Carl E. Olson, editor of Ignatius Insight, recently interviewed Dr. Birzer
about his new book, Christopher Dawson, and the complex and vital relationship
between culture and religion.
Ignatius Insight: Who was
Christopher Dawson? Why write a book about him?
Dr. Birzer: Hello, Carl. Thanks for the excellent
questions. Well, I'm biased as I've spent much of my free time over the last
seven years thinking about Dawson, but I consider him one of the most important
Catholic scholars and writers of the twentieth century. I have yet to encounter
someone in my intellectual life—outside of the greats of the ancient and
medieval world—who seemed so utterly intellectual and ideas-driven, yet
humane and Christian at the same time. I found his thoughts stimulating at most
times and overwhelming at others. There was one moment when I was reading his
letters, now housed on the sixth floor of the Hesburgh Library at the
University of Notre Dame, to an American student. I found the letters and ideas
so relentless and overwhelming, I started to get somewhat light headed. I left
the library and stood outside to catch my breath. Indeed, in my reading of
Dawson's books and letters, I found a traditional western and Christian mind, a
believer in love, myth, Truth, Beauty, and Goodness, in the heart of modernity.
Born in a dilapidated castle
in Wales in 1889, Dawson died in May 1970. Though he held very few formal
academic positions during his life, Dawson was profoundly respected in the
academic world. Between the 1920s and early 1960s, schools, publishers, and
academics almost beyond count approached Dawson, asking for lectures, writings,
and advice. Time
magazine named him one of the great historians in the 1950s, and the poet and
playwright T.S. Eliot regarded him as the most profound thinker of his
generation. Astoundingly well read, Dawson had academic training in history,
economics, sociology, and anthropology. Toward the end of his career, in the
1950s, when Dawson was teaching at Harvard University, Catholic colleges
followed rather closely Dawson's arguments for a Catholic revival of the
liberal arts.
Outside of the Catholic
world, Dawson is sometimes remembered as one of the first "metahistorians" and
one of the first world historians.
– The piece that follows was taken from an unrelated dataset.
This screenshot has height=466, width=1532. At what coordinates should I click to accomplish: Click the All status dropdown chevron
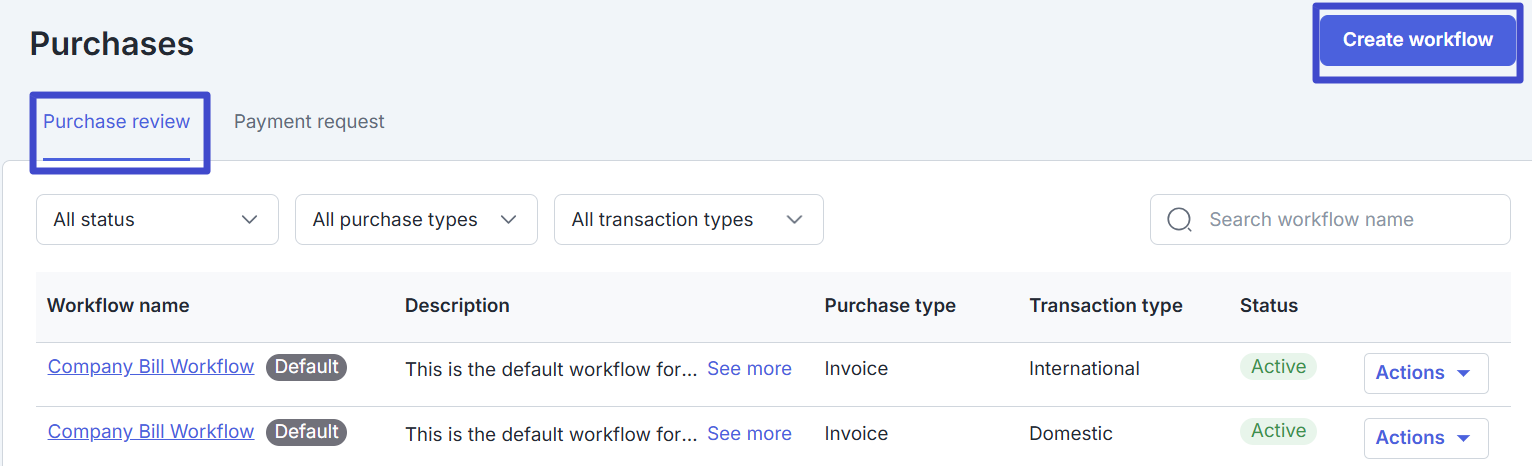point(250,220)
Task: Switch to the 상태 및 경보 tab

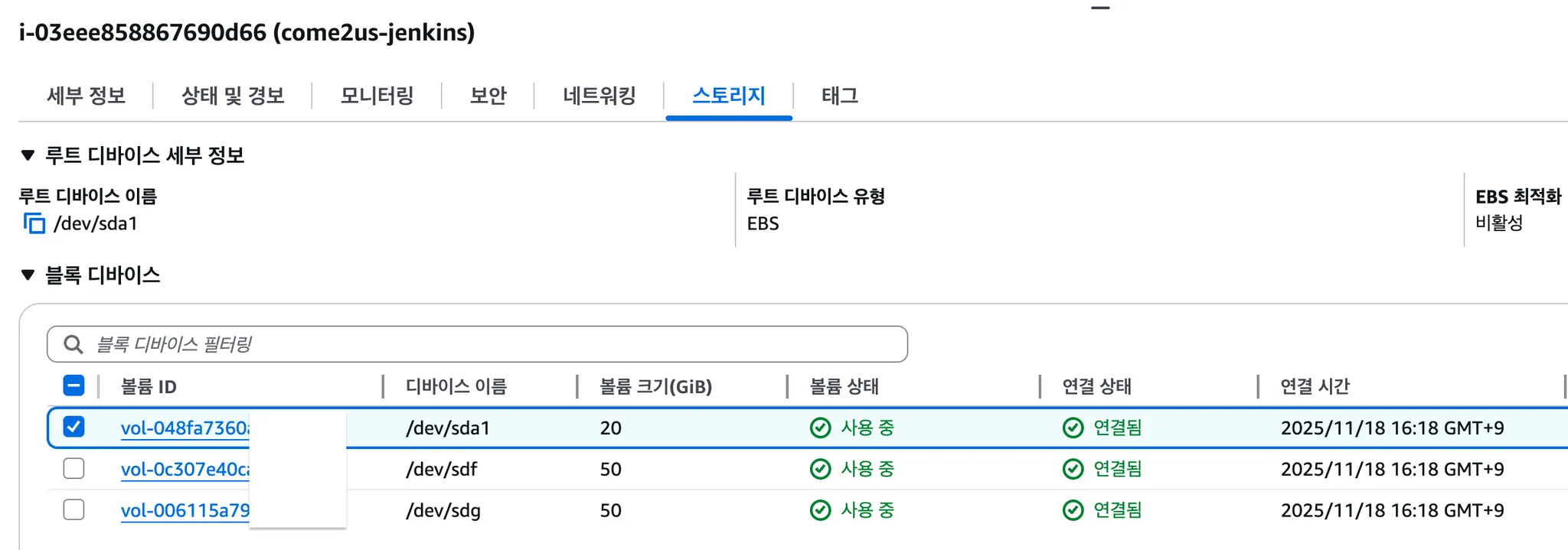Action: 233,96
Yet, with only a few notable and important
exceptions, most scholars have forgotten about Dawson and his many
contributions to scholarship.
In the last several years, I
think, there's been a mini-revival of interest in Dawson and his works. He's
being mentioned in First Things
and other Catholic periodicals. His letters, diaries, manuscripts, etc. are
housed at the University of St. Thomas in Minnesota and at the University of
Notre Dame under the loving archival care of Ann Kenne and Kevin Cawley,
respectively. Gleaves Whitney, Joseph Pearce, Adam Schwartz, Gerald Russello,
Aidan Nichols, and James Hitchcock, to name just a few scholars, have
contributed significant work on Dawson and his many contributions to the
intellectual world. Ed King tirelessly publishes the Dawson Newsletter several times a year. Hillsdale College
(but especially under the encouragement of her very Christian Humanist Dean of
Faculty, Mark Kalthoff, and her Provost and Associate Provost, Bob Blackstock
and David Whalen, respectively) as a whole, the Center for the American Idea
(Winston Elliott and John Rocha), the Intercollegiate Studies Institute (Jeff
Cain, Jeremy Beer, and Mark Henrie), the Russell Kirk Center for Cultural
Renewal (Annette Kirk and Bruce Frohnen), the Acton Institute (Sam Gregg), the
McConnell Center (Gary Gregg), the Center for Ethics and Culture (Dan McInerny),
the Center for Cultural Renewal (Barbara Elliott), the University of St. Thomas
in Houston (John Hittinger and Dominic Aquila), Thomas More College (Jeff
Nelson and William Fahey), and Eighth Day Books (Warren Farha) continue to
promote the ideas of the Christian Humanists.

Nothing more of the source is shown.